Stored items:
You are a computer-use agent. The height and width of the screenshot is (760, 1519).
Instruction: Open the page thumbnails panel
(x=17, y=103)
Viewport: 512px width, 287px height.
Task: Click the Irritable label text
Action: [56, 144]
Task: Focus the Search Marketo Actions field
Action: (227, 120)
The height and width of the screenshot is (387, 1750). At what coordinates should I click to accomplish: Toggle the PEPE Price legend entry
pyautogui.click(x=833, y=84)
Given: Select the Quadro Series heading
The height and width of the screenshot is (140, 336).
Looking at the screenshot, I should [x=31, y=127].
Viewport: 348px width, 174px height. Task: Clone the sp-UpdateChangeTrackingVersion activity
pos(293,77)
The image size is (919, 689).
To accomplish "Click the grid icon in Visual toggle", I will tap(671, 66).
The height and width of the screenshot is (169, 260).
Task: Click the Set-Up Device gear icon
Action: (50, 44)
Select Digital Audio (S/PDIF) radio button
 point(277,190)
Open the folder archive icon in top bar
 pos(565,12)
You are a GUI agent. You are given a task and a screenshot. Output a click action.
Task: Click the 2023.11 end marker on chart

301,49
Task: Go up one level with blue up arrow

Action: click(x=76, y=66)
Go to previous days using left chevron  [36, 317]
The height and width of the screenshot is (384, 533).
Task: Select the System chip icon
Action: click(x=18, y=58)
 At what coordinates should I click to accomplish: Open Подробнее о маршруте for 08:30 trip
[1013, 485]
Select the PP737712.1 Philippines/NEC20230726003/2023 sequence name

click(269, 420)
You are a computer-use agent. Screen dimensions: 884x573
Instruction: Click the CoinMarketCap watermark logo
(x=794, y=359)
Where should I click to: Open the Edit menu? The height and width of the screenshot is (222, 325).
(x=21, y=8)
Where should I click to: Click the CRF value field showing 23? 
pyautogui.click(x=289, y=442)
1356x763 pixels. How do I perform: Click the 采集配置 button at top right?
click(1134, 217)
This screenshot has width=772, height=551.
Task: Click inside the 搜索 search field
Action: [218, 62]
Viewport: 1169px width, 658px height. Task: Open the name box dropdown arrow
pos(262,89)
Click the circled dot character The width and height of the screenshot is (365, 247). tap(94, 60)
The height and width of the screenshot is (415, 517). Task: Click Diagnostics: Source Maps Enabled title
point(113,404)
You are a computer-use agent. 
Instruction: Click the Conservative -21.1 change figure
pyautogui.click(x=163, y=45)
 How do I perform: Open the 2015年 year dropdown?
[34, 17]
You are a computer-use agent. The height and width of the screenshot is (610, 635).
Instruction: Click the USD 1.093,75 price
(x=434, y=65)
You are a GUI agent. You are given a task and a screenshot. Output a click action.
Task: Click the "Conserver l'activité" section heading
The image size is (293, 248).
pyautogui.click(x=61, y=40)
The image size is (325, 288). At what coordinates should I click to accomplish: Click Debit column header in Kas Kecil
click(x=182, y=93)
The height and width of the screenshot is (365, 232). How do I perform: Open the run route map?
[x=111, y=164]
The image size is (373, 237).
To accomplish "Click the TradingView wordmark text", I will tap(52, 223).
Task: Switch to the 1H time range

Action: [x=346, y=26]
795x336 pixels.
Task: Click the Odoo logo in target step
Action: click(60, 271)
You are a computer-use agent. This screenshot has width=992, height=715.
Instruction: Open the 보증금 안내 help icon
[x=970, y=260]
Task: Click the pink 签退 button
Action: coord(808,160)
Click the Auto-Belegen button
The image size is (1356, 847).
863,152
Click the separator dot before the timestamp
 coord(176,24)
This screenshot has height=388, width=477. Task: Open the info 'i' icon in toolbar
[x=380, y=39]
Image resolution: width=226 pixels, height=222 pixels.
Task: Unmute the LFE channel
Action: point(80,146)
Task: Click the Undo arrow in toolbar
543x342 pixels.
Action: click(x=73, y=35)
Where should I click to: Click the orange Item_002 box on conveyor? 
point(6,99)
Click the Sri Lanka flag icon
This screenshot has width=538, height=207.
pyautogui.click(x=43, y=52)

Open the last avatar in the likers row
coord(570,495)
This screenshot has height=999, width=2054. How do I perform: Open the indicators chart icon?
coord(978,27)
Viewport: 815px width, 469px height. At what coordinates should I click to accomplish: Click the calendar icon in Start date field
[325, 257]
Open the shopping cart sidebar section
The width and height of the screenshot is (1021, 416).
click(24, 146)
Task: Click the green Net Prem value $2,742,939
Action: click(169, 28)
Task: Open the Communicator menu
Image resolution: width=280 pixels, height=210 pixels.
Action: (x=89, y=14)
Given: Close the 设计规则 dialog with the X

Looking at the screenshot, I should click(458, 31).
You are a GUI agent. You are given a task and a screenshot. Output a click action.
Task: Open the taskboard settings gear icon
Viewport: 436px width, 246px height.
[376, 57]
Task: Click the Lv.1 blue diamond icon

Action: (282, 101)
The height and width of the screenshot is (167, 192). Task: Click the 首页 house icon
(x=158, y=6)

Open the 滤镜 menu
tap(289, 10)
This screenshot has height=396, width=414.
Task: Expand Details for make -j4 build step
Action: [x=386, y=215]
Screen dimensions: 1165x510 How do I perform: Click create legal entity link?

_SET TASK_:
Convert every line of the rows above into a JSON list of strings, with one string per line and blank lines omitted.

_THE RESULT_:
[
  "You are a computer-use agent. The height and width of the screenshot is (760, 1519).",
  "Instruction: Open the page thumbnails panel",
  "(x=17, y=103)",
  "Viewport: 512px width, 287px height.",
  "Task: Click the Irritable label text",
  "Action: [56, 144]",
  "Task: Focus the Search Marketo Actions field",
  "Action: (227, 120)",
  "The height and width of the screenshot is (387, 1750). At what coordinates should I click to accomplish: Toggle the PEPE Price legend entry",
  "pyautogui.click(x=833, y=84)",
  "Given: Select the Quadro Series heading",
  "The height and width of the screenshot is (140, 336).",
  "Looking at the screenshot, I should [x=31, y=127].",
  "Viewport: 348px width, 174px height. Task: Clone the sp-UpdateChangeTrackingVersion activity",
  "pos(293,77)",
  "The image size is (919, 689).",
  "To accomplish \"Click the grid icon in Visual toggle\", I will tap(671, 66).",
  "The height and width of the screenshot is (169, 260).",
  "Task: Click the Set-Up Device gear icon",
  "Action: (50, 44)",
  "Select Digital Audio (S/PDIF) radio button",
  " point(277,190)",
  "Open the folder archive icon in top bar",
  " pos(565,12)",
  "You are a GUI agent. You are given a task and a screenshot. Output a click action.",
  "Task: Click the 2023.11 end marker on chart",
  "301,49",
  "Task: Go up one level with blue up arrow",
  "Action: click(x=76, y=66)",
  "Go to previous days using left chevron  [36, 317]",
  "The height and width of the screenshot is (384, 533).",
  "Task: Select the System chip icon",
  "Action: click(x=18, y=58)",
  " At what coordinates should I click to accomplish: Open Подробнее о маршруте for 08:30 trip",
  "[1013, 485]",
  "Select the PP737712.1 Philippines/NEC20230726003/2023 sequence name",
  "click(269, 420)",
  "You are a computer-use agent. Screen dimensions: 884x573",
  "Instruction: Click the CoinMarketCap watermark logo",
  "(x=794, y=359)",
  "Where should I click to: Open the Edit menu? The height and width of the screenshot is (222, 325).",
  "(x=21, y=8)",
  "Where should I click to: Click the CRF value field showing 23? ",
  "pyautogui.click(x=289, y=442)",
  "1356x763 pixels. How do I perform: Click the 采集配置 button at top right?",
  "click(1134, 217)",
  "This screenshot has width=772, height=551.",
  "Task: Click inside the 搜索 search field",
  "Action: [218, 62]",
  "Viewport: 1169px width, 658px height. Task: Open the name box dropdown arrow",
  "pos(262,89)",
  "Click the circled dot character The width and height of the screenshot is (365, 247). tap(94, 60)",
  "The height and width of the screenshot is (415, 517). Task: Click Diagnostics: Source Maps Enabled title",
  "point(113,404)",
  "You are a computer-use agent. ",
  "Instruction: Click the Conservative -21.1 change figure",
  "pyautogui.click(x=163, y=45)",
  " How do I perform: Open the 2015年 year dropdown?",
  "[34, 17]",
  "You are a computer-use agent. The height and width of the screenshot is (610, 635).",
  "Instruction: Click the USD 1.093,75 price",
  "(x=434, y=65)",
  "You are a GUI agent. You are given a task and a screenshot. Output a click action.",
  "Task: Click the \"Conserver l'activité\" section heading",
  "The image size is (293, 248).",
  "pyautogui.click(x=61, y=40)",
  "The image size is (325, 288). At what coordinates should I click to accomplish: Click Debit column header in Kas Kecil",
  "click(x=182, y=93)",
  "The height and width of the screenshot is (365, 232). How do I perform: Open the run route map?",
  "[x=111, y=164]",
  "The image size is (373, 237).",
  "To accomplish \"Click the TradingView wordmark text\", I will tap(52, 223).",
  "Task: Switch to the 1H time range",
  "Action: [x=346, y=26]",
  "795x336 pixels.",
  "Task: Click the Odoo logo in target step",
  "Action: click(60, 271)",
  "You are a computer-use agent. This screenshot has width=992, height=715.",
  "Instruction: Open the 보증금 안내 help icon",
  "[x=970, y=260]",
  "Task: Click the pink 签退 button",
  "Action: coord(808,160)",
  "Click the Auto-Belegen button",
  "The image size is (1356, 847).",
  "863,152",
  "Click the separator dot before the timestamp",
  " coord(176,24)",
  "This screenshot has height=388, width=477. Task: Open the info 'i' icon in toolbar",
  "[x=380, y=39]",
  "Image resolution: width=226 pixels, height=222 pixels.",
  "Task: Unmute the LFE channel",
  "Action: point(80,146)",
  "Task: Click the Undo arrow in toolbar",
  "543x342 pixels.",
  "Action: click(x=73, y=35)",
  "Where should I click to: Click the orange Item_002 box on conveyor? ",
  "point(6,99)",
  "Click the Sri Lanka flag icon",
  "This screenshot has width=538, height=207.",
  "pyautogui.click(x=43, y=52)",
  "Open the last avatar in the likers row",
  "coord(570,495)",
  "This screenshot has height=999, width=2054. How do I perform: Open the indicators chart icon?",
  "coord(978,27)",
  "Viewport: 815px width, 469px height. At what coordinates should I click to accomplish: Click the calendar icon in Start date field",
  "[325, 257]",
  "Open the shopping cart sidebar section",
  "The width and height of the screenshot is (1021, 416).",
  "click(24, 146)",
  "Task: Click the green Net Prem value $2,742,939",
  "Action: click(169, 28)",
  "Task: Open the Communicator menu",
  "Image resolution: width=280 pixels, height=210 pixels.",
  "Action: (x=89, y=14)",
  "Given: Close the 设计规则 dialog with the X",
  "Looking at the screenshot, I should click(458, 31).",
  "You are a GUI agent. You are given a task and a screenshot. Output a click action.",
  "Task: Open the taskboard settings gear icon",
  "Viewport: 436px width, 246px height.",
  "[376, 57]",
  "Task: Click the Lv.1 blue diamond icon",
  "Action: (282, 101)",
  "The height and width of the screenshot is (167, 192). Task: Click the 首页 house icon",
  "(x=158, y=6)",
  "Open the 滤镜 menu",
  "tap(289, 10)",
  "This screenshot has height=396, width=414.",
  "Task: Expand Details for make -j4 build step",
  "Action: [x=386, y=215]",
  "Screen dimensions: 1165x510 How do I perform: Click create legal entity link?"
]